Национальная, консервативная, православная традиция размышлений о русской литературе огромна. И всё равно её поток слишком мал по сравнению с мощным напором левацких и либеральных перетолкований. Мал ещё и потому, что консерваторы слишком часто покупаются на разводку абстрактного эстетизма. Любя жизнь и действительность как они есть и тщательно взвешивая каждое улучшение, консерватор дает себя убедить, что неважно какова партийность прекрасного, если оно прекрасно. Его внутренняя стеснительность не дает ему сказать «это наши» даже о тех художниках слова, которые «наши» на двести процентов и тем менее он охотно вступает в бой за отвоевание «не совсем наших», а уж совсем неохотно выходит на битву против вредных чужаков, особенно если в них есть толика таланта.
В результате консервативная система оценок русской литературы непрерывно блуждает между тремя риторическими заглушками леволиберальной гипокритики: «Великий N принадлежит всем, недопустима никакая партийность», «Вы не можете отрицать талант левака Х», «Этот Y – посредственность, вы хвалите его только за то, что он ваших взглядов». Не принадлежа ни к мафии российских литераторов, ни к касте литературоведов, автор этой книги, смею надеяться, выработал в себе нечувствительность ко всем видам этого лицемерия, в чем читатель этой книги сможет сам убедиться.
Эта книга страдает родовым проклятием большинства моих книг. Некоторой случайности и спонтанностью происхождения текстов, написанных по оказии. Поэтому в одних случаях перед вами небольшие юбилейные колонки, в других – публицистические проповеди, в третьих, более-менее тщательно проработанные исследовательские статьи, сопровождаемые научным аппаратом, в четвертых – по сути мемуары или лирические эссе в стиле современных блогов (хотя совсем уж блоговых текстов я в эту книгу не включал).
Место издания тоже накладывало свой отпечаток на выбор выразительных средств и объем высказывания – журнал «Новый мир», газеты «Взгляд» и «Культура», сайт телеканала «Царьград», журнал «Свой», альманах «Тетради по консерватизму», легендарный «Спутник и Погром», сайт «Ум+». Наконец, мои собственные издания – «Русский обозреватель» и сайт «100 книг».

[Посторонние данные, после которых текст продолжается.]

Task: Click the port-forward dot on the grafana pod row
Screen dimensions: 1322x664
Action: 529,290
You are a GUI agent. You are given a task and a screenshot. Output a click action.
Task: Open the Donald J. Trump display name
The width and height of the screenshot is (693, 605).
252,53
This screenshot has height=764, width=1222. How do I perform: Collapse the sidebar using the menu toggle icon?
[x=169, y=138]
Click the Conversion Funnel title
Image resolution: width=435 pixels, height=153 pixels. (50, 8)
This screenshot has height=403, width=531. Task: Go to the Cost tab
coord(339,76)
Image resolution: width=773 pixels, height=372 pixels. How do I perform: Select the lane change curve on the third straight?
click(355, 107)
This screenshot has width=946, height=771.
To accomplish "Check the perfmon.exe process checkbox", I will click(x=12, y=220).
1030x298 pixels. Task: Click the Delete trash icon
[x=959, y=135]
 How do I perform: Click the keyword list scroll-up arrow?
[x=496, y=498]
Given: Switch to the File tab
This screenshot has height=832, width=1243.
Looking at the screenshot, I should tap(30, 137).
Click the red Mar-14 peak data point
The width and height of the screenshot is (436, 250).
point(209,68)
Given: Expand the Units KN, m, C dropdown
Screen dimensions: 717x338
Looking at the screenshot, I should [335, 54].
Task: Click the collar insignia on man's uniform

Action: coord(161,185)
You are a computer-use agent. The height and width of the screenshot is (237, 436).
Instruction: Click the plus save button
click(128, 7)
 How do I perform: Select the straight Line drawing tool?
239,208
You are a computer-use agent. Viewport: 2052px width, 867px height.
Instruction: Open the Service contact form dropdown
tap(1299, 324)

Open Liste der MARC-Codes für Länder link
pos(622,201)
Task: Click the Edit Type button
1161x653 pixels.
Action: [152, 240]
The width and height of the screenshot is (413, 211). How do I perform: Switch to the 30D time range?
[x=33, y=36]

Самое огорчительное в этой книге – то, что, наряду с написанными очерками она невидимо полна ненаписанными – о Тютчеве, Гумилеве, Заболоцком, о Гоголе и позабытом Болеславе Маркевиче, об Иване Шмелеве, о Василии Белове и Дмитрии Балашове. Возможно это основание когда-нибудь опубликовать продолжение. Но задерживать публикацию этой книги из-за того, что она неполна было бы делом нестоящим.
В заключение мне хотелось бы поблагодарить тех, кто помог рождению этой книги. Прежде всего – Андрея Василевского, Игоря Вишневецкого, Артема Серебренникова и Дмитрия Ольшанского, взявших на себя труд прочесть рукопись этой книги и сделать немало существенных замечаний и исправлений. Обязан я поблагодарить тех без чьей инициативы и молитвенной, моральной, организационной, материальной поддержки не могли бы появиться тексты, включенные в эту книгу: Михаила Бударагина, Алексея Зверева, Александра Васильева, Екатерину Злобину, Кирилла Солода, Егора Просвирнина, Екатерину Дмитриеву, Родиона Михайлова, Елену Шаройкину, Аркадия Минакова, Эдуарда Боякова, Любовь Ульянову, протоиерея Владимира Вигилянского и Олесю Николаеву, Владимира Губайловского, Павла Крючкова, протоиерея Виктора (Горбача), Дарью Токареву, Сергея Громова, епископа Троицкого Панкратия, Ивана Демидова, Михаила Смолина, митрополита Симбирского и Новоспасского Лонгина, Александру Кирсанову, Константина Малофеева. Наконец, огромную поддержку оказали многочисленные читатели, а порой и благотворители сайта «100 книг», позволившего мне собрать эти тексты вместе.

Посвящение
Эту книгу автор посвящает памяти Константина Крылова (18.10.1967 – 12.05.2020), своего друга, великого русского национального мыслителя, философа, политика, идеолога, эссеиста и публициста, посвятившего немало своих текстов вдумчивому и безжалостному анализу русской литературы. Замечательного писателя, творившего под псевдонимом Михаил Харитонов, далеко вышедшего за первоначальные границы научной фантастики и оставившего в русской литературе яркий след, который нам ещё только предстоит в полной мере оценить.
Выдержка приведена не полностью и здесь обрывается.